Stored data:

--------

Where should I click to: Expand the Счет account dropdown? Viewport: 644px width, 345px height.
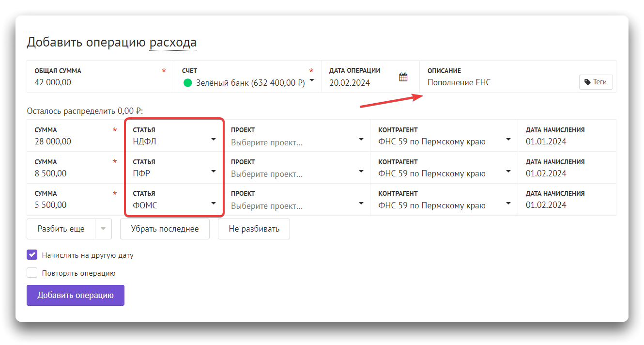(x=312, y=80)
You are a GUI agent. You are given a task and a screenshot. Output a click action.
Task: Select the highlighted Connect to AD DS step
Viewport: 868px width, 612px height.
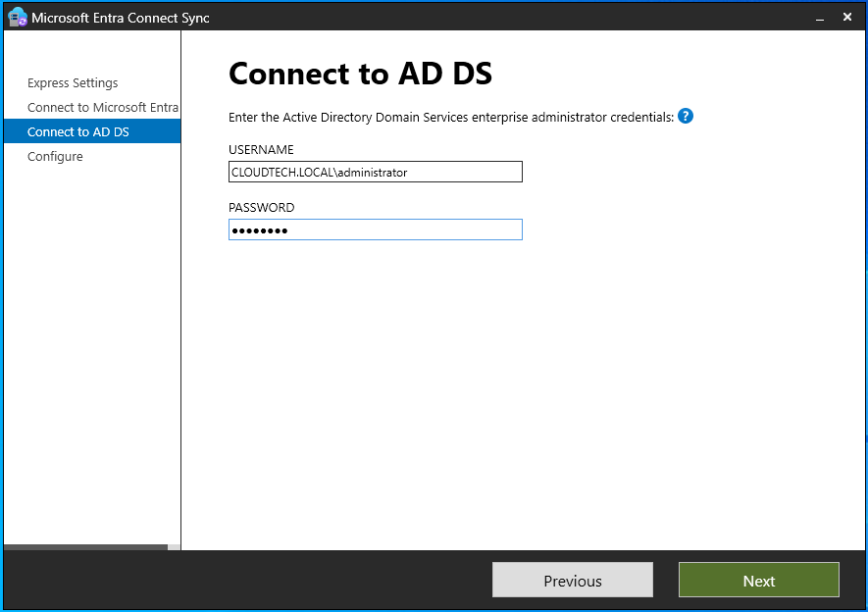coord(78,132)
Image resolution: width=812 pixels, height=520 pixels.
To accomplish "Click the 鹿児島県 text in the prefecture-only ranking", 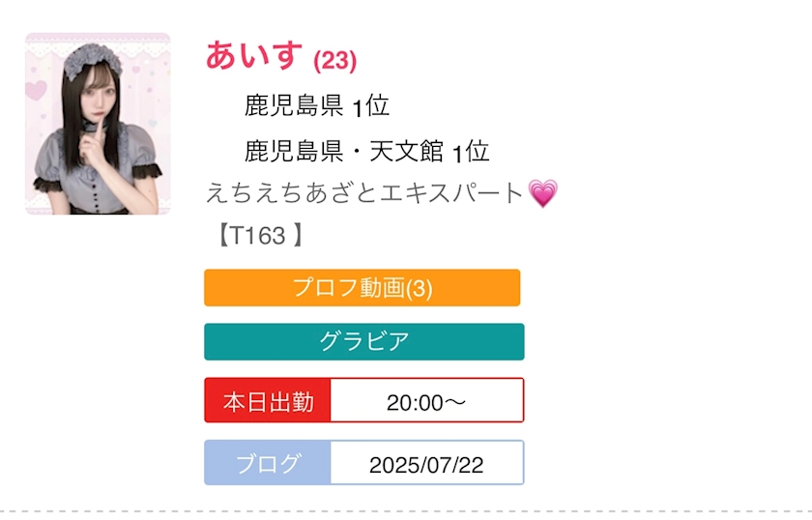I will coord(294,105).
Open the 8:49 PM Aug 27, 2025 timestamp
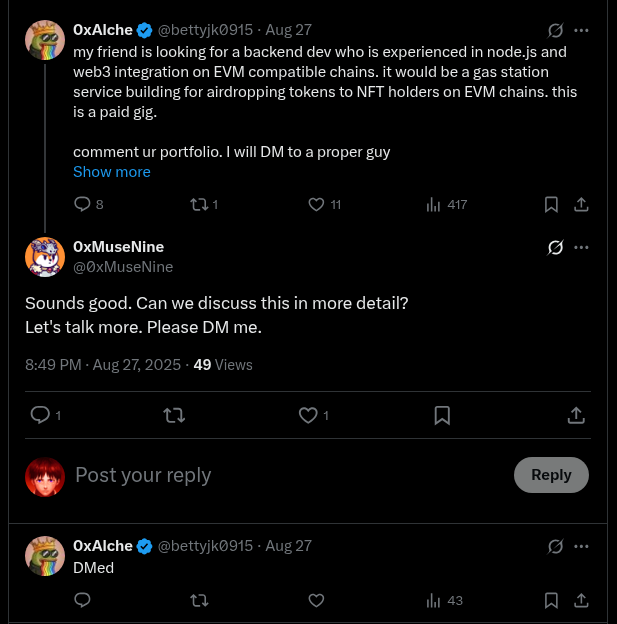This screenshot has width=617, height=624. tap(104, 365)
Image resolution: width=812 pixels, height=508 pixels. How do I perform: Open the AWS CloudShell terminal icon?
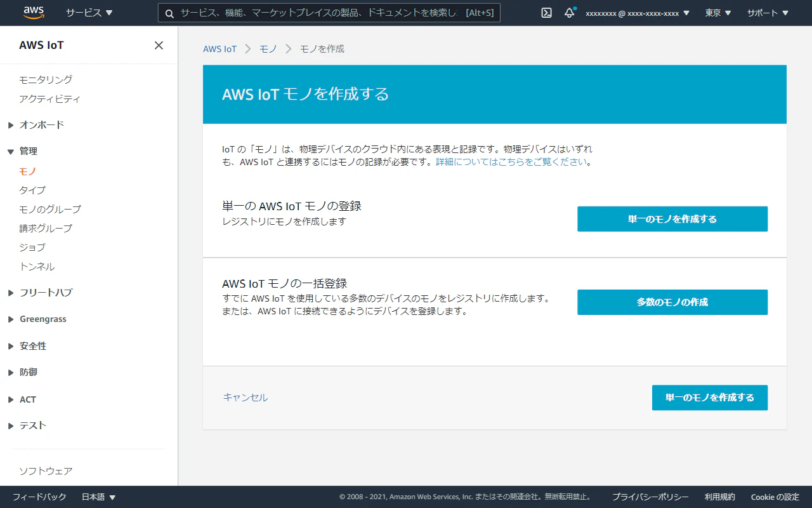coord(546,12)
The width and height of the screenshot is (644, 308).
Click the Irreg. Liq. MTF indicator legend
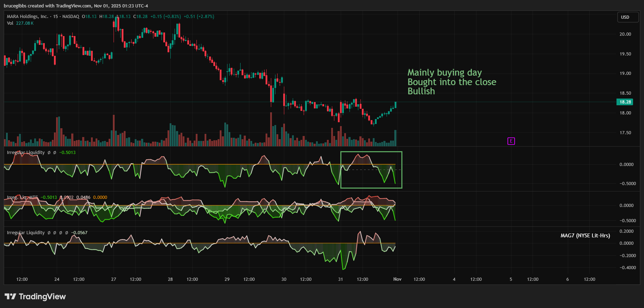coord(22,197)
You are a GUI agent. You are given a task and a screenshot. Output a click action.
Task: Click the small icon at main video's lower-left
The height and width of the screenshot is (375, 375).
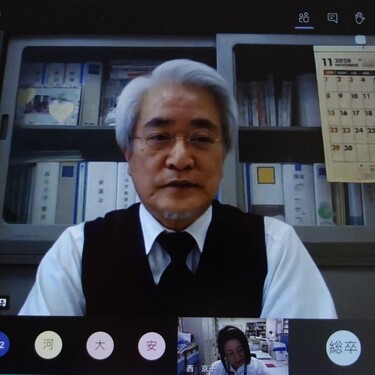4,303
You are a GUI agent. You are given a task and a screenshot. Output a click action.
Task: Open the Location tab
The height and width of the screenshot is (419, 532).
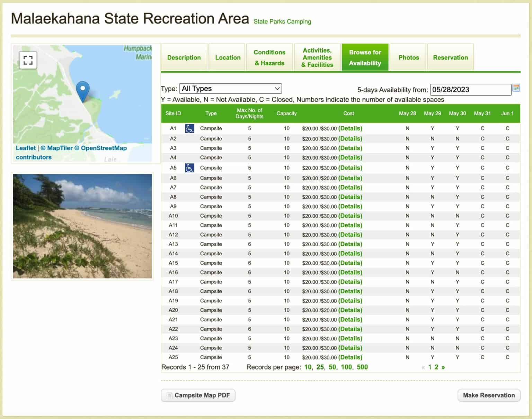click(x=227, y=57)
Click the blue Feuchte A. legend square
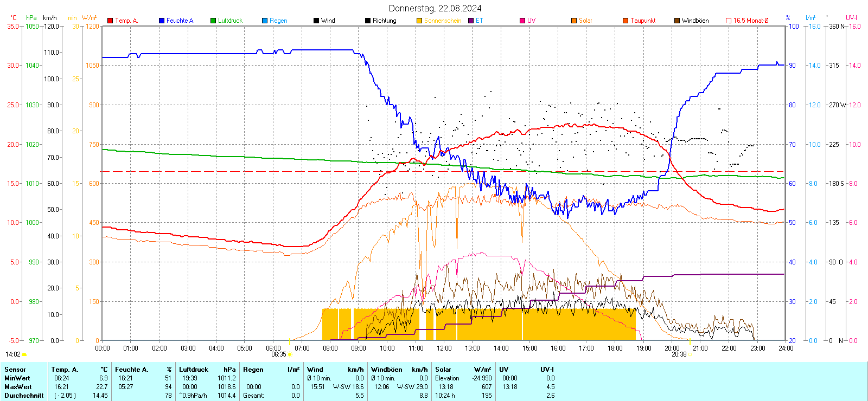Screen dimensions: 868x401 [x=162, y=21]
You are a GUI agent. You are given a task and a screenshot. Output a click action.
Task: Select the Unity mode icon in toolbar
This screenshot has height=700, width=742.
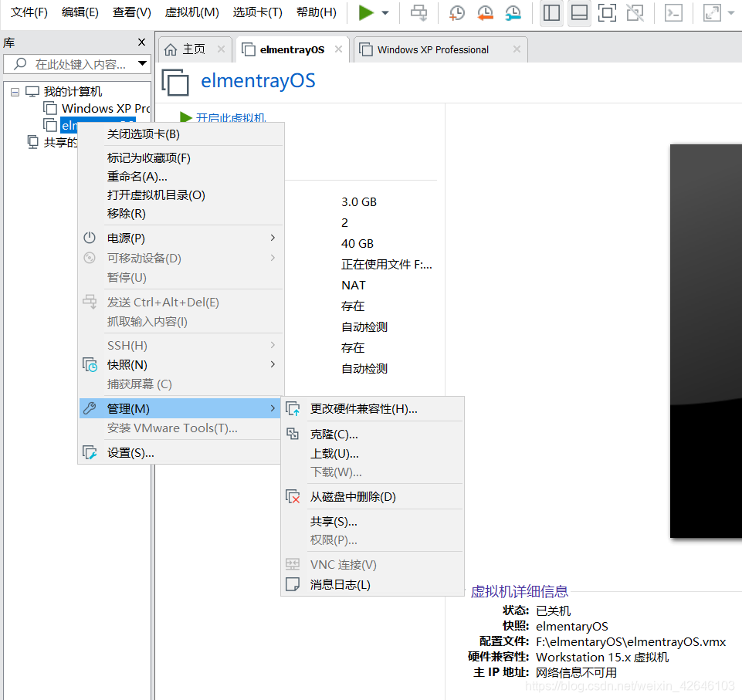coord(635,13)
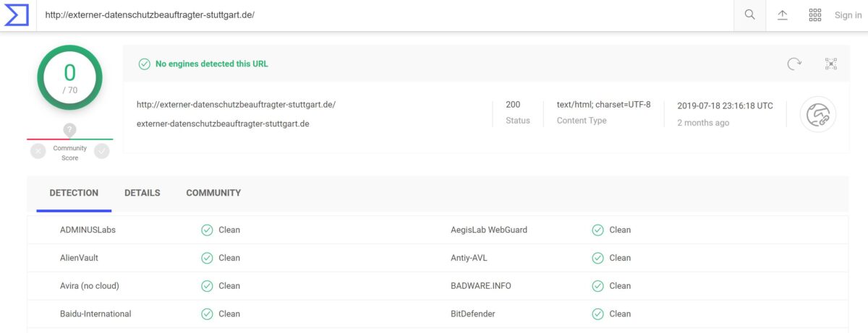Open the graph relations icon
The width and height of the screenshot is (868, 333).
click(x=831, y=64)
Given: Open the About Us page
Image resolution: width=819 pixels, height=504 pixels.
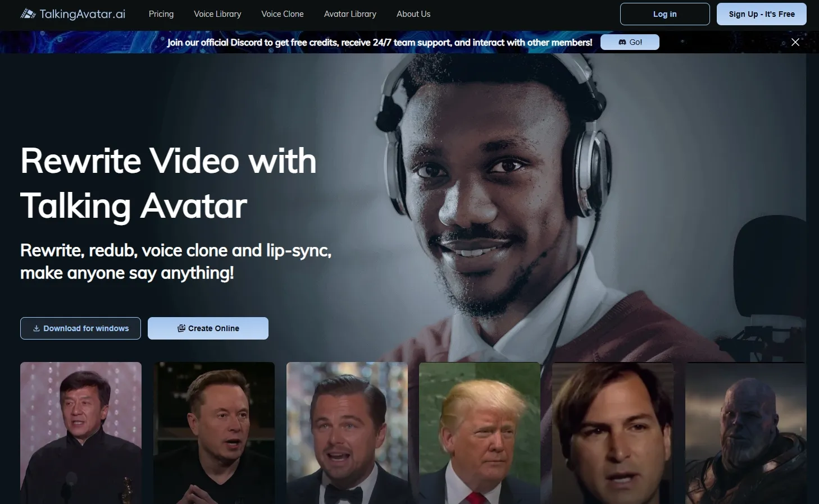Looking at the screenshot, I should pos(413,14).
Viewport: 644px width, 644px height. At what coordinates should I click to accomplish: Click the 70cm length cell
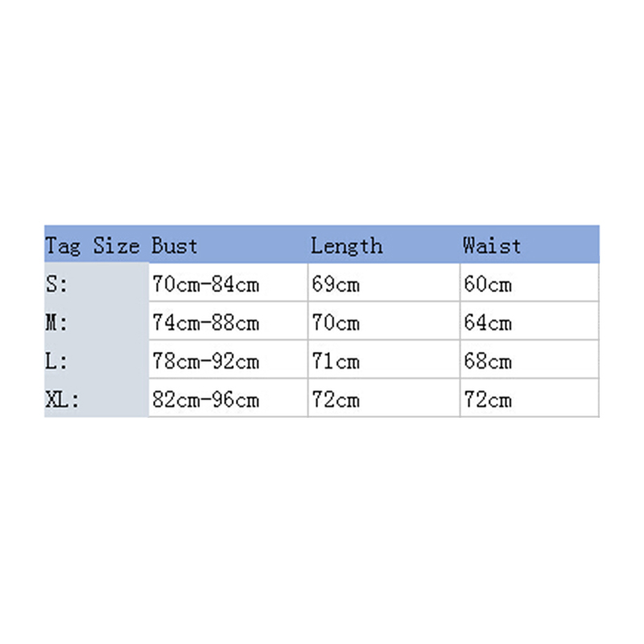pos(335,323)

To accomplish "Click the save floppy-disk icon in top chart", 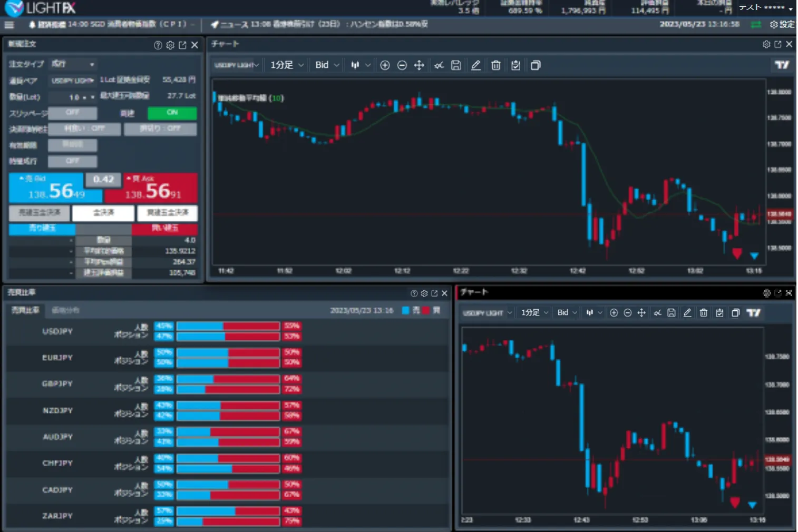I will 456,65.
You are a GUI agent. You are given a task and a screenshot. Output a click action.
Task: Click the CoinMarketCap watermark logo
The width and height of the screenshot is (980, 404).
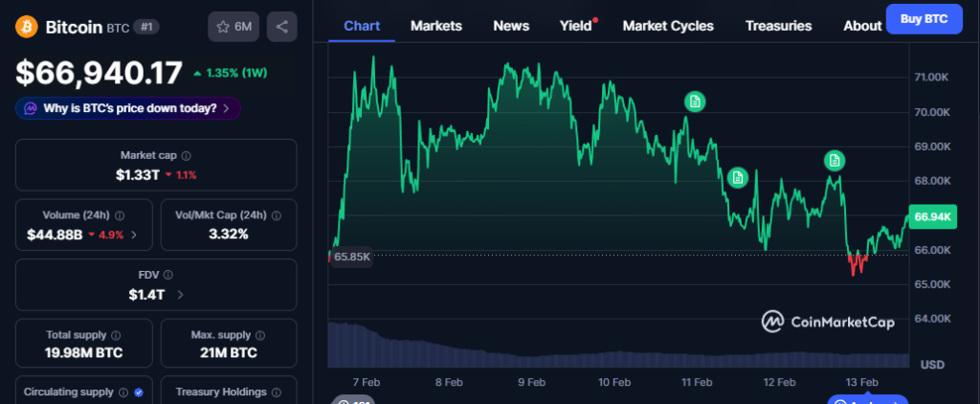coord(829,322)
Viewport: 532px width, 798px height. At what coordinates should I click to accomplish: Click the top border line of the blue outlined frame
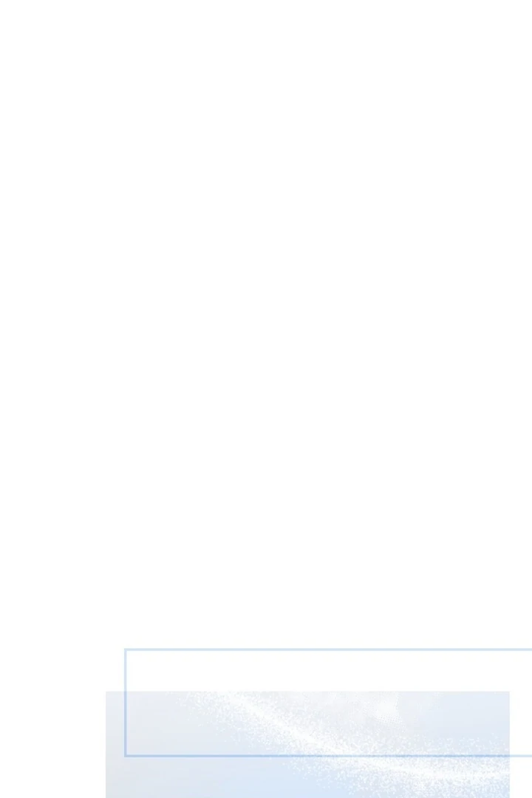[x=328, y=649]

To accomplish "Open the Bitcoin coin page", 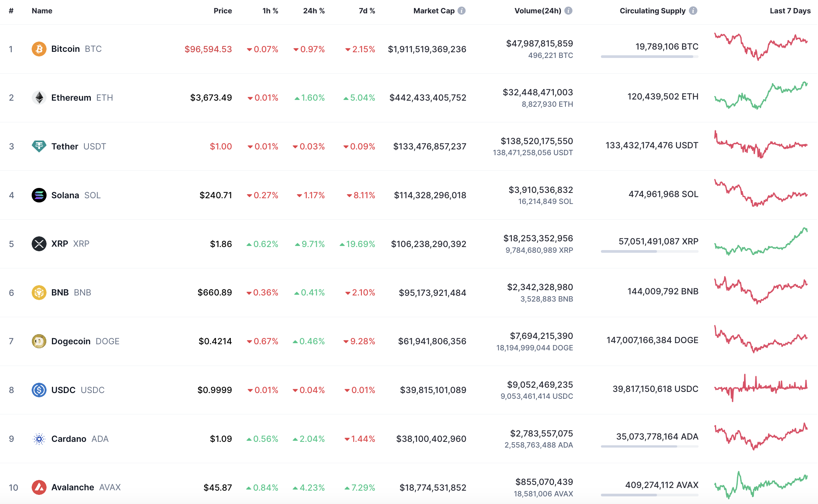I will [x=65, y=49].
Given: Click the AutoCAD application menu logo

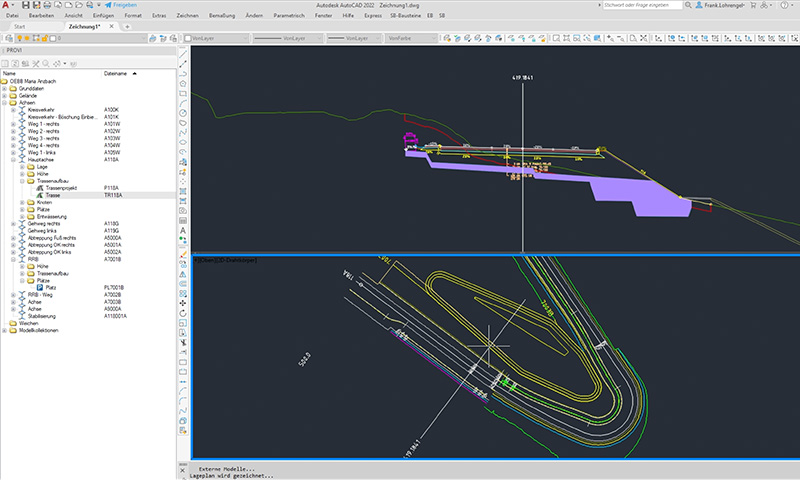Looking at the screenshot, I should pyautogui.click(x=7, y=5).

--------

● **EXERCISE DETAILS**
Quote, exactly and only, the lines from the first line of the data above through the line containing "Image resolution: width=812 pixels, height=520". The pictures do not belong in it.

● **SOLUTION TO THIS TASK**
Where should I click to: Expand the Счет account dropdown? Viewport: 644px width, 345px height.
(x=312, y=80)
You are a GUI agent. You are given a task and a screenshot. Output a click action.
Task: Select the highlighted Connect to AD DS step
Viewport: 868px width, 612px height.
coord(78,132)
Image resolution: width=812 pixels, height=520 pixels.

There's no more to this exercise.